Items from a dataset
· · · ·

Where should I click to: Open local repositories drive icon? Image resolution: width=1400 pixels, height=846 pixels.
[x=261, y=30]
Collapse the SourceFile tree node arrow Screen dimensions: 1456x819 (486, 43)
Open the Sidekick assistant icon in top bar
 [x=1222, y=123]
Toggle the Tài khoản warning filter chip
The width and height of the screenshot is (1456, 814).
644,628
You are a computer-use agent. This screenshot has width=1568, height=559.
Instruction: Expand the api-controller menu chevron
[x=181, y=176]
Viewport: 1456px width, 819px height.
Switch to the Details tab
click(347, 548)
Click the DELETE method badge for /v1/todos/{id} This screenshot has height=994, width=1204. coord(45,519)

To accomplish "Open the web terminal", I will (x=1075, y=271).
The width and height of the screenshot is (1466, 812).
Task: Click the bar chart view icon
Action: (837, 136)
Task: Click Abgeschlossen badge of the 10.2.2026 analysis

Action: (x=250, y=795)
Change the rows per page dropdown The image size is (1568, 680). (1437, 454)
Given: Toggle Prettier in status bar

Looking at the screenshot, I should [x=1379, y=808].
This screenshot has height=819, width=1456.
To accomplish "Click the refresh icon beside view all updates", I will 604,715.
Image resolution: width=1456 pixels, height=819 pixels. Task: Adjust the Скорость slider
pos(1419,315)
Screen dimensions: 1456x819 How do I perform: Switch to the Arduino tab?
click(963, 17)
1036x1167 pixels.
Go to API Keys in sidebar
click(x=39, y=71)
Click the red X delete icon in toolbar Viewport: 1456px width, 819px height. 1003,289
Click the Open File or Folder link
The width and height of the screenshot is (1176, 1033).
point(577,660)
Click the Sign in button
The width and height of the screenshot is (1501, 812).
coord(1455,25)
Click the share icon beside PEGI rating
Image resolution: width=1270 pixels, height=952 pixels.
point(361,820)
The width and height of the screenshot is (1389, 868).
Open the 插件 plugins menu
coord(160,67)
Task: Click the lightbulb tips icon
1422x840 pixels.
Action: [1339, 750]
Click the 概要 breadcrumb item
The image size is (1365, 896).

· · · ·

### WHAT THE TASK ASKS
Task for the records above: copy every line in which the word "This" occurs.

### ANSWER SECTION
You are a computer-use agent. This screenshot has width=1568, height=559.
Click the DELETE method badge for /v1/todos/{id} This screenshot has height=994, width=1204. coord(45,519)
This screenshot has height=819, width=1456.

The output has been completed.